[personal profile] lighterthanair
It's a very chilly morning. After the alarm went off, I immediately hit the snooze button and pulled a second blanket over myself before falling back into a comfortable doze. As much as I don't like cold weather, I do enjoy chilly weather, and all the good things that come with it. I like being able to drink tea or hot chocolate without overheating. I like the refreshing feeling that the air has. I like being able to grab and extra blanket and snuggle under it and enjoy the weight and warmth. I don't like knowing that my lungs will soon be extra-twitchy or that I'm going to have to worry about my crummy ankles on the ice of streets that never seem to get plowed, but for now, in the early autumn, I love it.

Of course, I'm not particularly fond of the pain that seems to be coming along with the weather change. Last June I broke the index finger of my right hand in a rather special way. Opening a door, I managed to get it caught and wrench it to the side, which had the effect of snapping off a splinter of bone and having the tendon actually hold that sliver away from the main part of the bone. A month in a cast, physio, and a warning that I will probably have arthritis in that finger's joints for the rest of my life.

They weren't kidding! It seems the only time that it doesn't really ache is during the late spring and summer, and even then only when I don't overuse it.

But people get by every day with arthritis in more than one joint, and with worse pain than this, so while I may grumble, I don't try to make a big debilitating deal out of it.

In better news, I got approached by author Michael Sullivan yesterday and was given e-copies of his Riyria Revelations books. Considering I've been half lusting after these novels for the better part of a year now, this was a serious highlight to my day, and I am so thrilled right now! I haven't started the first one yet (that comes after I've finished either Wild Seed or Owlsight, whichever comes first), but I've heard nothing but good about these books, and having copies of them gives me bookgasms.

Kind of wish I could spend the whole day curled up with books, honestly, but sadly, that's not to be.

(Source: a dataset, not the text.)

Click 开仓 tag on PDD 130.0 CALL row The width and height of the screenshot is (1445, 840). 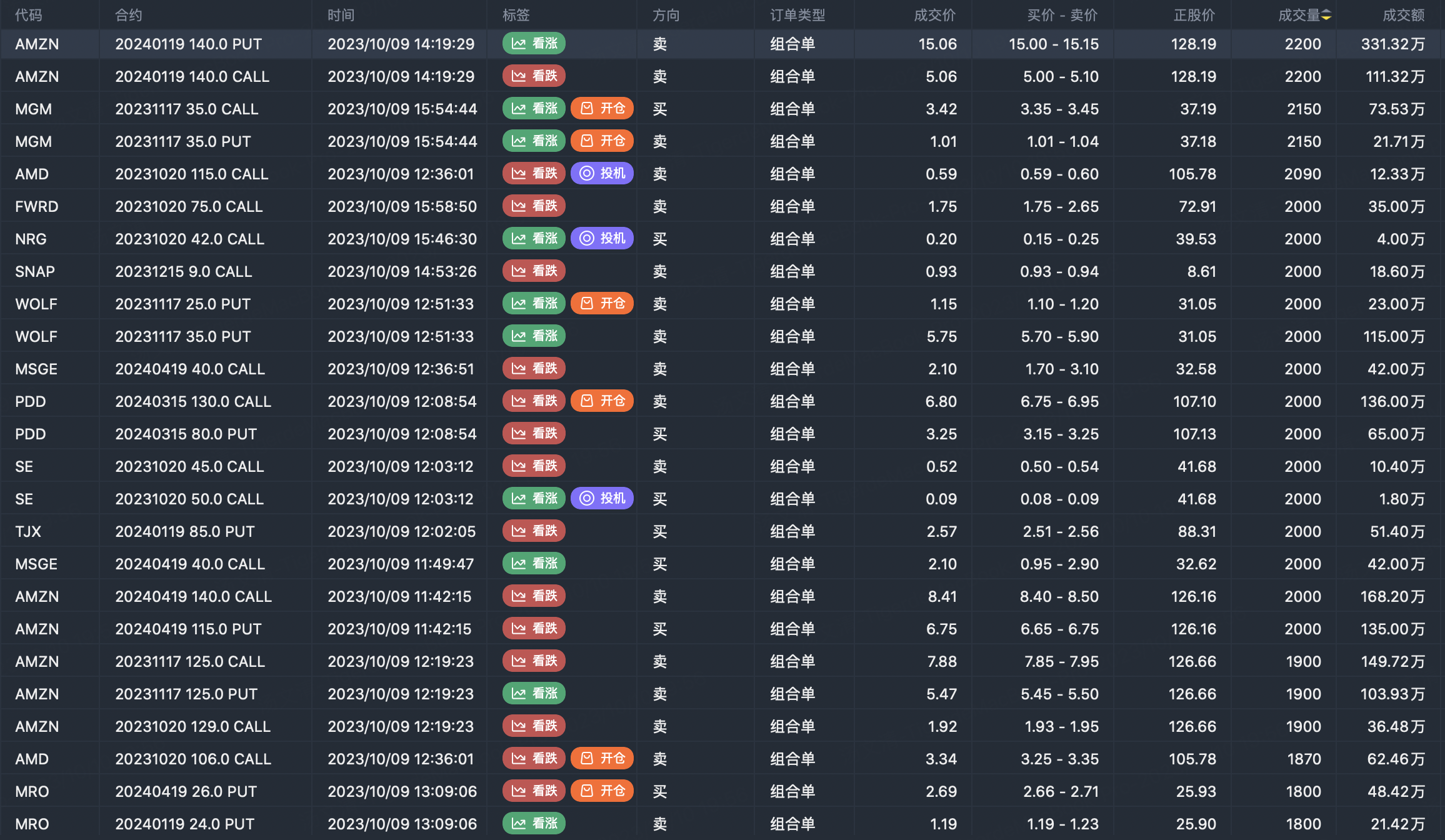pyautogui.click(x=602, y=401)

Nervous about next Tuesday. That's when I have my pelvic ultrasound, to see if they can find a cause for all the craziness that's been going on with my period. Whatever they find, I hope it's something that can be treated easily. But what's really got me nervous is the chance that maybe they can't. Not that it's something terrible and incurable, but that it'll involve me taking more time off work, and I can neither afford that nor do I want to have arguments with them again about another leave of absense. But I'll just have to wait and see, and hope it doesn't come to that. PCOS would explain just about everything, so that's what my money's on, but waiting and worrying isn't exactly making it easier.

Happy thoughts. Time to go read a little before heading off to work!